Antoine de Créqui Canaples (1531–1574) was a French Roman Catholic bishop and cardinal.

==Biography==

Antoine de Créqui Canaples was born in the Kingdom of France on 17 July 1531, the son of Jean de Créqui, seigneur of Canaples, and his wife Marie d'Acigné. After the death of his two brothers, he inherited his family's vast wealth; upon his death, he left this fortune to his sister's son Antoine de Blanchefort (the father of Charles de Blanchefort). In 1539, he was sent to Paris to be educated.

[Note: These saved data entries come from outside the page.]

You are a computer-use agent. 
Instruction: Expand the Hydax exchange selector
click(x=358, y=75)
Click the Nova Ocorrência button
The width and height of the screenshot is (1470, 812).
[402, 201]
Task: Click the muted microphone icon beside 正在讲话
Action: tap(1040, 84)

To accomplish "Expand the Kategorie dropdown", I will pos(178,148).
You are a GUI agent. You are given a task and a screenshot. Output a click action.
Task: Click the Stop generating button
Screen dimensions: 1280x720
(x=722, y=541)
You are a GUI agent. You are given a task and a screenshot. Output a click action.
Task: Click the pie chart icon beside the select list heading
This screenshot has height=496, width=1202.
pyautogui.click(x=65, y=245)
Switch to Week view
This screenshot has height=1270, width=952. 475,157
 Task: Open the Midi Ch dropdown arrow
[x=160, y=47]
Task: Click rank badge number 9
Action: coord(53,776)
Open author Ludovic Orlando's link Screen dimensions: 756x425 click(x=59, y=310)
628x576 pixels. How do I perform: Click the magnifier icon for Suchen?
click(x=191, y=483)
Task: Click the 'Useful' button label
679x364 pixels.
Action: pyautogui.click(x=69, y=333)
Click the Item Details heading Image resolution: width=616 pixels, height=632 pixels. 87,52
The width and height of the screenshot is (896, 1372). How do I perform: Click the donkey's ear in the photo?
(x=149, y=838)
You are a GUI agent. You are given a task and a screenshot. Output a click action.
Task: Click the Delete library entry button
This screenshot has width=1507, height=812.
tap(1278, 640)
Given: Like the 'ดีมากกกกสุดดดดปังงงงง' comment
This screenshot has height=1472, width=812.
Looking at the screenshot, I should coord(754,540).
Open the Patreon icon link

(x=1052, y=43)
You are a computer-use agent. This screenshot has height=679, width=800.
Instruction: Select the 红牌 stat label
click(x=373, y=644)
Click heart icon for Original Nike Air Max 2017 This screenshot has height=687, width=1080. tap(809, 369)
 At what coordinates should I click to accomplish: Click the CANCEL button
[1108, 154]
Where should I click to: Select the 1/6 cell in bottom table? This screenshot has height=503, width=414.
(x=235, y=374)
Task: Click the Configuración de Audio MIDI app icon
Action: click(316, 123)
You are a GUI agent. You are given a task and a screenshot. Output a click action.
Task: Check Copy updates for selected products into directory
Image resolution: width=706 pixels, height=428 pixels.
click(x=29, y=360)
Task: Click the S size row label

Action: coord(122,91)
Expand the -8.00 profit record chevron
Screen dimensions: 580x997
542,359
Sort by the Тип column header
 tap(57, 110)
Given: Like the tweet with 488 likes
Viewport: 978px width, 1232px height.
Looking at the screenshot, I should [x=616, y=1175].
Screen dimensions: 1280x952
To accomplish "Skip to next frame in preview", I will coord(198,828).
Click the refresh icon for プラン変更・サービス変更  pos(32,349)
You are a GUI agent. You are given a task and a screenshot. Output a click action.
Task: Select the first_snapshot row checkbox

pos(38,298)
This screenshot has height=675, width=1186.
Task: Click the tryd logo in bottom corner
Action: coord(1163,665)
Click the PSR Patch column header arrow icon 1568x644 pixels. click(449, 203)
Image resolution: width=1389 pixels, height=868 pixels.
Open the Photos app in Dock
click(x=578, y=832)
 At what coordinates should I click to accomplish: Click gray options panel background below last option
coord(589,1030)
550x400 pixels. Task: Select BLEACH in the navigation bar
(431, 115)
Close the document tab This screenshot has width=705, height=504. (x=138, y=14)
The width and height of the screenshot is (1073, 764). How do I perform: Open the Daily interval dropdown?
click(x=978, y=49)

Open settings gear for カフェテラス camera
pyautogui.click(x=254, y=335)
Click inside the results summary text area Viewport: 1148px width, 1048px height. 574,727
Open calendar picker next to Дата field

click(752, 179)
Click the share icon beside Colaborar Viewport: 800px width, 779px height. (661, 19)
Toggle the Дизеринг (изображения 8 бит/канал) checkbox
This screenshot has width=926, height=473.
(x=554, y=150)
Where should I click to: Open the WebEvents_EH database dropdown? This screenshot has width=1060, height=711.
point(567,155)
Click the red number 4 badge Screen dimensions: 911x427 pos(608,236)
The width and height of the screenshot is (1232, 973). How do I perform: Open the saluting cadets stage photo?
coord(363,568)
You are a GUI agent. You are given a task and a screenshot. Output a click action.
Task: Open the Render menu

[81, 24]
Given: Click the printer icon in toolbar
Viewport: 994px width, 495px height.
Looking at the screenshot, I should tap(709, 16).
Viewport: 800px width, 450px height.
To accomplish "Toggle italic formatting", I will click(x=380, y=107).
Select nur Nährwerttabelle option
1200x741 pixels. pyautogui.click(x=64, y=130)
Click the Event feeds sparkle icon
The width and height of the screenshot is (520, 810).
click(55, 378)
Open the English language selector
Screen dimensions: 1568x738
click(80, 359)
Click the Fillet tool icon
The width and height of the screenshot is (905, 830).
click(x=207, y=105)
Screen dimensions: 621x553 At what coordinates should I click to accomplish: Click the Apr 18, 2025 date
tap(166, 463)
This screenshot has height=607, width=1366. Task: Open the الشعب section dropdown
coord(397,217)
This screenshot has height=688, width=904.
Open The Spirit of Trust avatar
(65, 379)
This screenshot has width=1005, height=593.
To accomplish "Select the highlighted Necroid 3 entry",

Créqui began his ecclesiastical career as a cleric in Thérouanne. He was designated Bishop of Thérouanne in 1553, but never occupied the see. He became Chancellor of the Order of Saint Michael and was a Knight of the Order of the Holy Spirit. He was also the Provost of the Premonstratensian Sélincourt Abbey.

In 1552, Henry II of France nominated him to be Bishop of Nantes. The cathedral chapter of Nantes Cathedral elected him Bishop of Nantes on 15 December 1553. He was subsequently ordained as a priest on the morning of 22 April 1554 by Gilles de Gaude, titular bishop of Rhaphanaea. Later that afternoon, he was then consecrated as a bishop by François de Laval, Bishop of Dol. On 14 July 1564 he was transferred to the Diocese of Amiens, exchanging his see with Cardinal Nicolas de Pellevé. He was a member of the French Conseil d'État under Charles IX of France.

Pope Pius IV made him a cardinal deacon in the consistory of 12 March 1565. He did not participate in the papal conclave of 1565-66 that elected Pope Pius V. On 13 March 1566 he received the red hat and the titular church of San Trifone in Posterula (a deaconry raised pro illa vice to the status of title). He did not participate in the papal conclave of 1572 that elected Pope Gregory XIII.

He died in Amiens on 20 June 1574. According to his will, he received heart burial, with his body being buried in the Benedictine Moreuil Abbey and his heart was buried in Amiens Cathedral.